Verifying the full install
After install and login, run three quick checks to confirm everything is working. First, claude --version should return a version string. Second, which claude should return a path inside your nvm directory. Third, change into a real project folder, run claude, and ask it to list the top level files. If all three work without errors, your install is healthy. If any of them fail, the failure message usually tells you exactly what is wrong. Most first-install failures are PATH issues that a terminal restart and a which node check will expose.
- 1Run claude --version and confirm a version string comes back
- 2Run which claude and confirm the path is inside your nvm directory, not /usr/local/bin
- 3Run node --version and confirm you are on Node 20 or newer
- 4cd into a real project folder and run claude to open a session
- 5Ask Claude Code to list the project structure as a final sanity check
Keeping Node and Claude Code in sync
Claude Code tracks Node releases closely because it uses newer JavaScript features. When you upgrade Node via nvm, reinstall the global package in the new version with the same npm install -g @anthropic-ai/claude-code command. The old binary stays on the old Node version unless you reinstall. Run nvm use 22 followed by the install command and both stay current together. Setting up nvm alias default 22 means new terminal tabs automatically use the right Node version, so you never forget which version a new shell inherits.
Where to go next
With Claude Code installed, the next two guides worth your time are the ones on first projects and on MCP servers. Walk through your first real session in our /guides/your-first-claude-code-project guide, then expand what Claude Code can see by following /guides/setting-up-mcp-servers. The install is the smallest part of using the tool well. The habits you build in the first week are what make the rest of it pay off, and the $9 a month club exists to compress that learning curve into a few sessions. The members who get the most out of the tool are the ones who invest in the setup once and then leave it alone, so do the careful work in week one and the rest of the year runs smoother for it.
Common questions
Do I need a separate Anthropic API key to use Claude Code on Mac?
Not for the default install. Claude Code authenticates against your Anthropic account through a browser sign in on first run and writes a token to a config file in your home directory.
What is the actual install command for Claude Code?
Run npm install -g @anthropic-ai/claude-code in your terminal. The g flag puts the claude binary on your PATH so you can launch it from any folder.
Why does the install fail with EACCES on my Mac?
EACCES on a global install means you tried to install into a system path without sudo. The fix is to reinstall Node under nvm so your global bin lives in your home directory and does not need elevated permissions.

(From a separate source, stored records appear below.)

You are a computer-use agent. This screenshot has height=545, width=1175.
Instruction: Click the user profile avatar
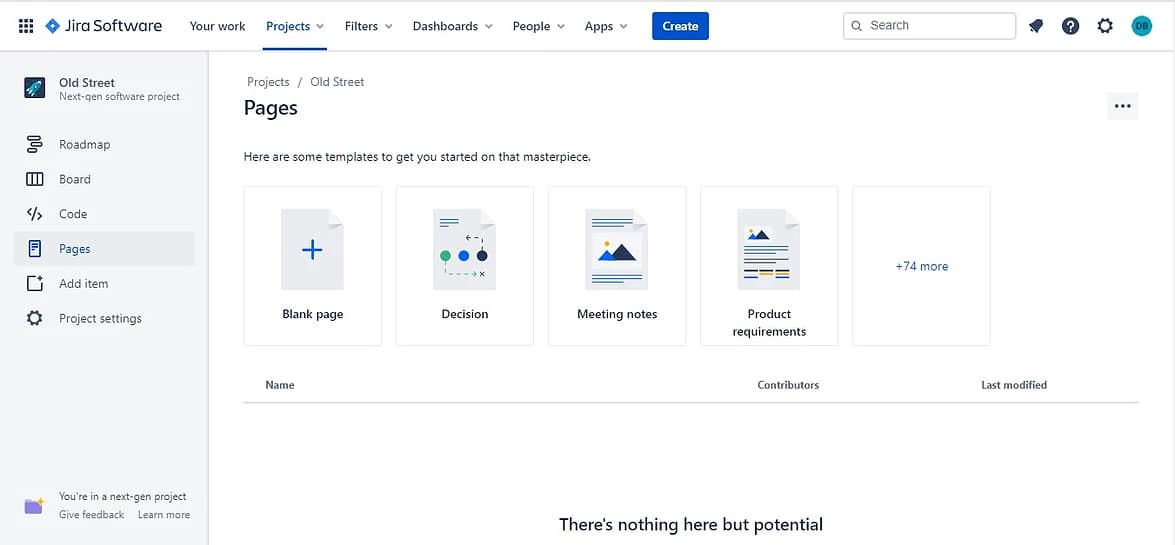pyautogui.click(x=1141, y=26)
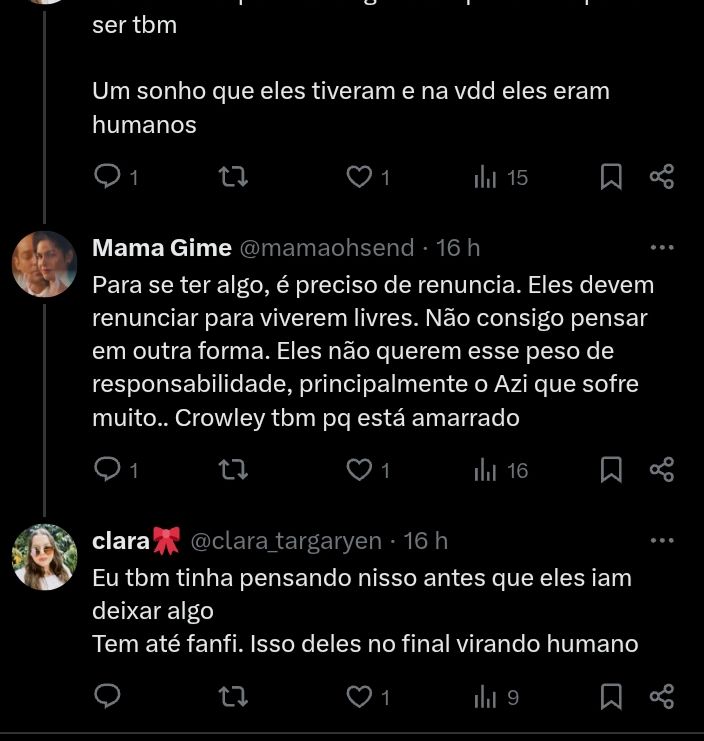Open clara's profile avatar
Screen dimensions: 704x741
pyautogui.click(x=45, y=557)
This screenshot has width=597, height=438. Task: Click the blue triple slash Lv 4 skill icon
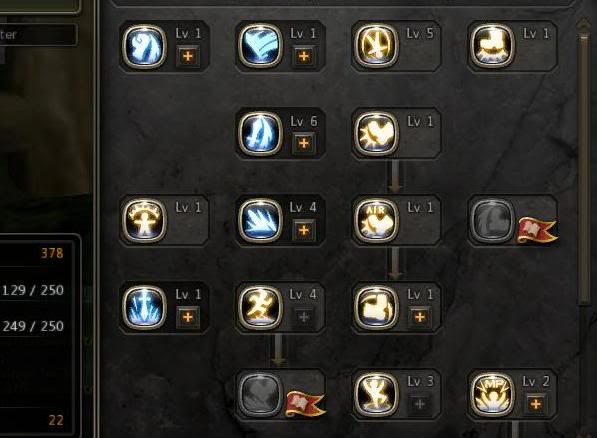[x=260, y=220]
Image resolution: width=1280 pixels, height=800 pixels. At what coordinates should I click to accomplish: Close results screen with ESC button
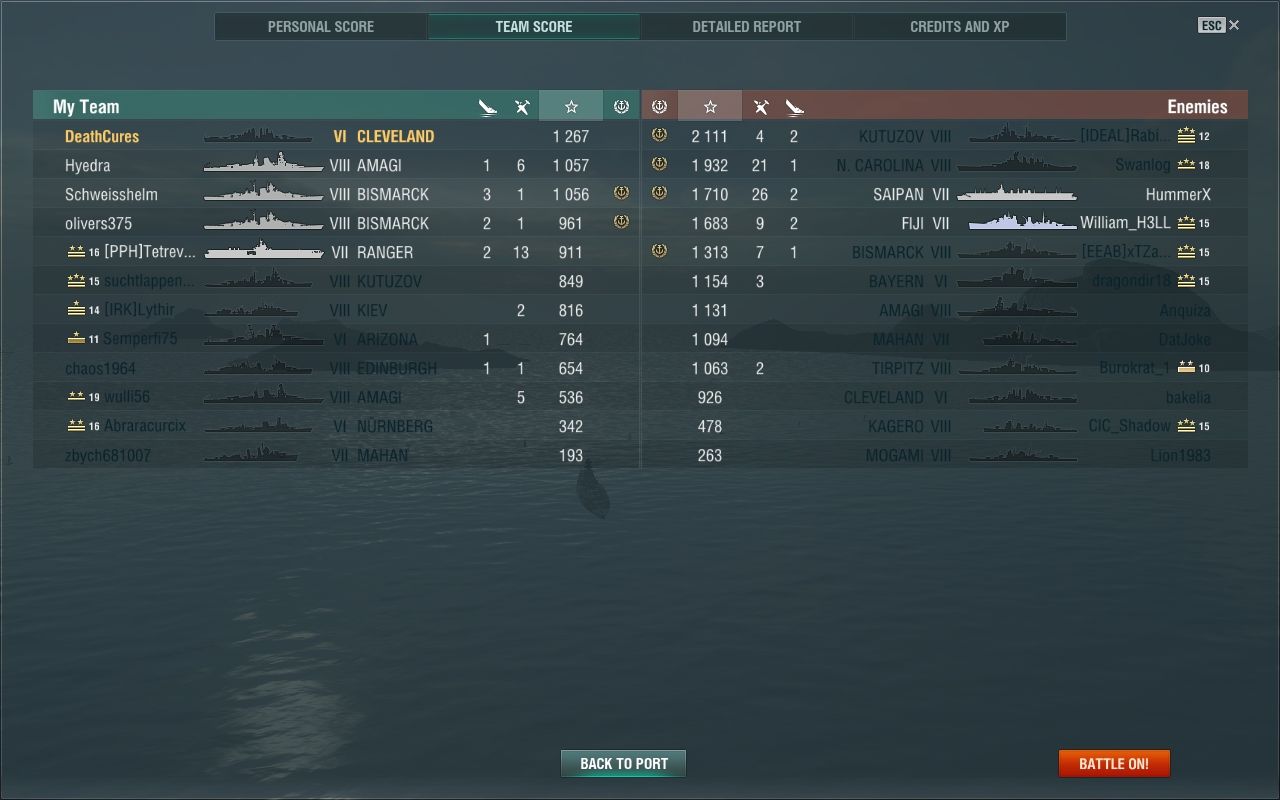pyautogui.click(x=1219, y=25)
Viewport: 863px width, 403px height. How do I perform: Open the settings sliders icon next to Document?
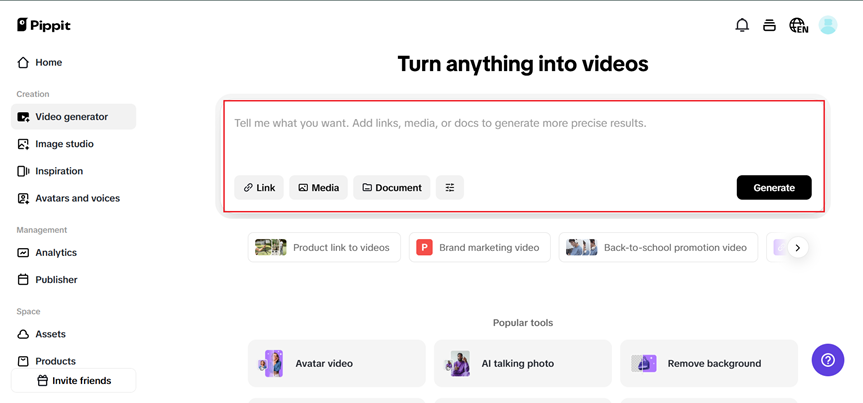point(450,188)
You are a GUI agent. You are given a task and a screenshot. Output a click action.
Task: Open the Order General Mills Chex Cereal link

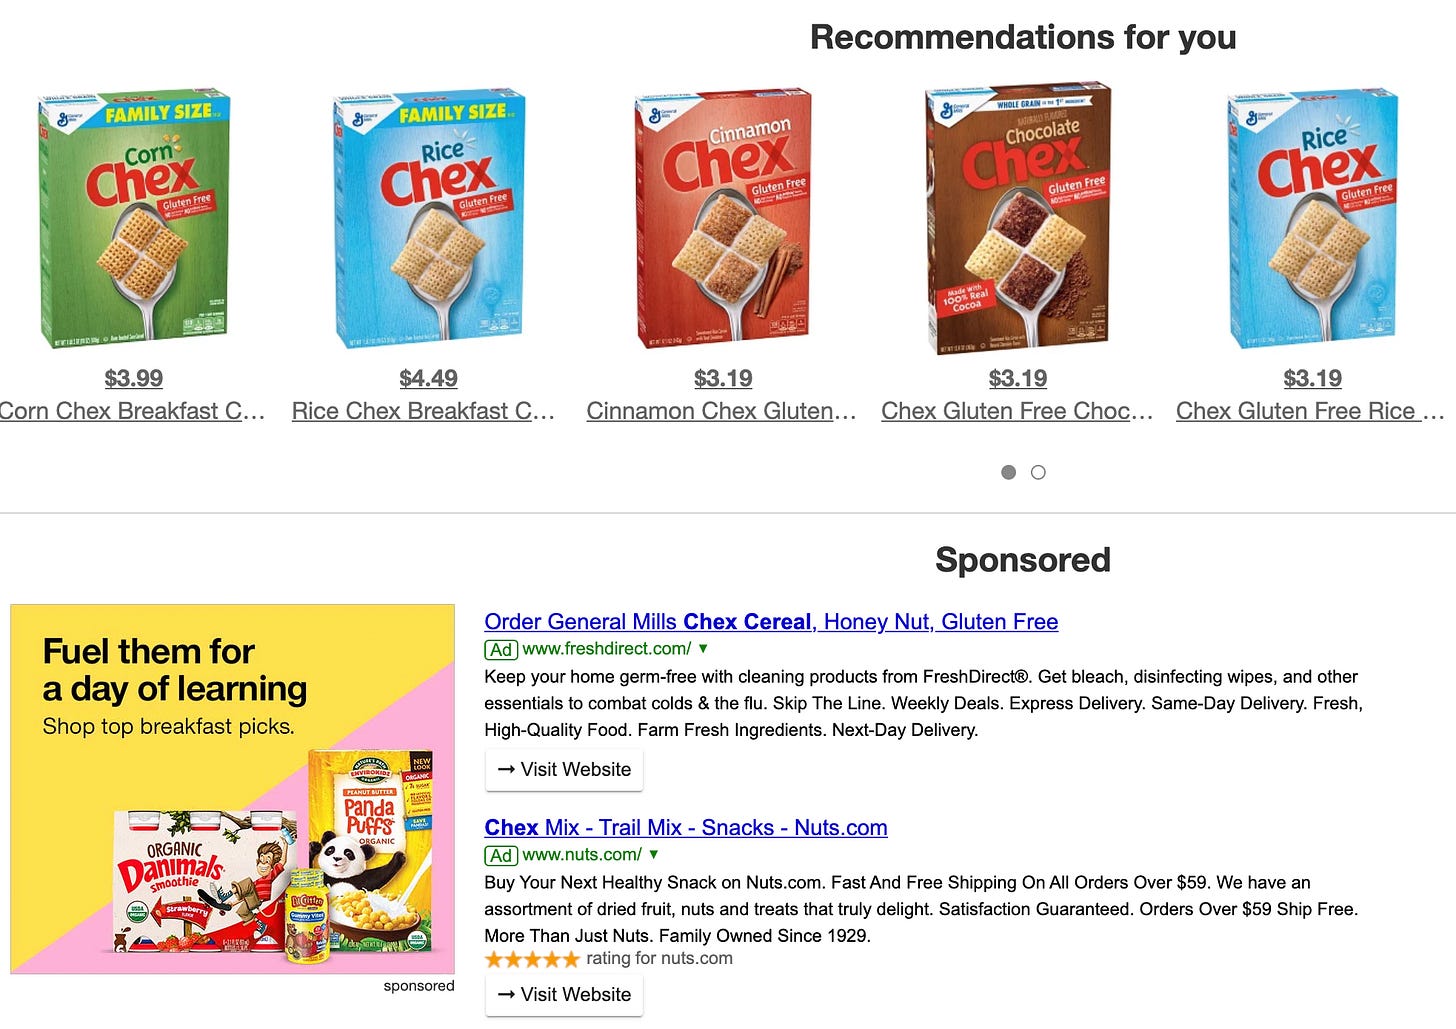click(x=771, y=622)
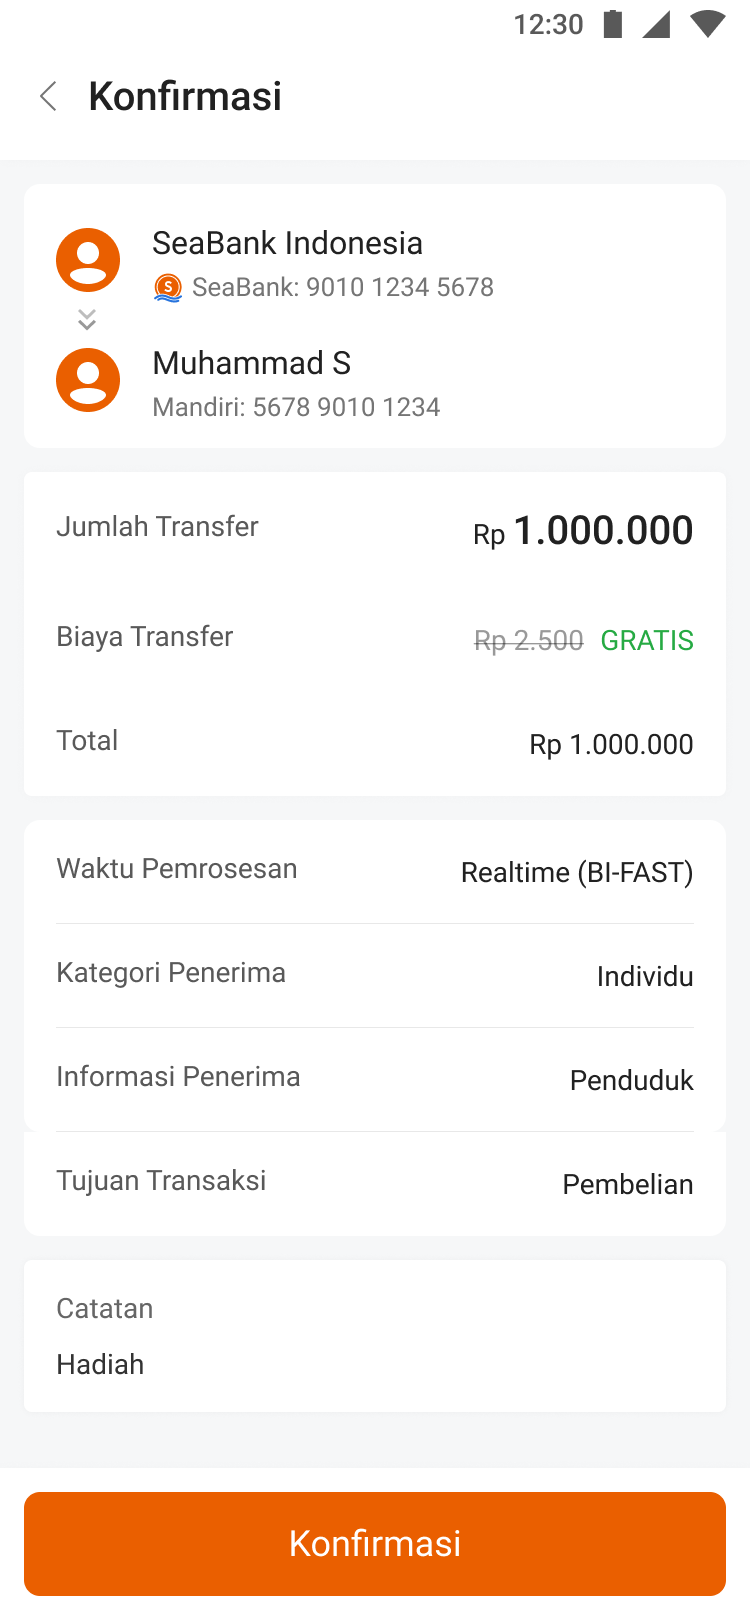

How do I update Claude Code once it is installed?
Updates ship through npm. Run npm install -g @anthropic-ai/claude-code again to pull the latest version. There is no auto updater built into the tool.
Can I run Claude Code on an Intel Mac?
Yes. macOS 13 Ventura or newer is the safe floor and the install works on both Intel and Apple Silicon. On Apple Silicon machines, make sure your terminal is running in arm64 mode rather than under Rosetta.
Does Claude Code see files outside the folder I launched it in?
No. Claude Code only sees the directory you launched it in. Change into a real project folder before you start the session so it has the right scope.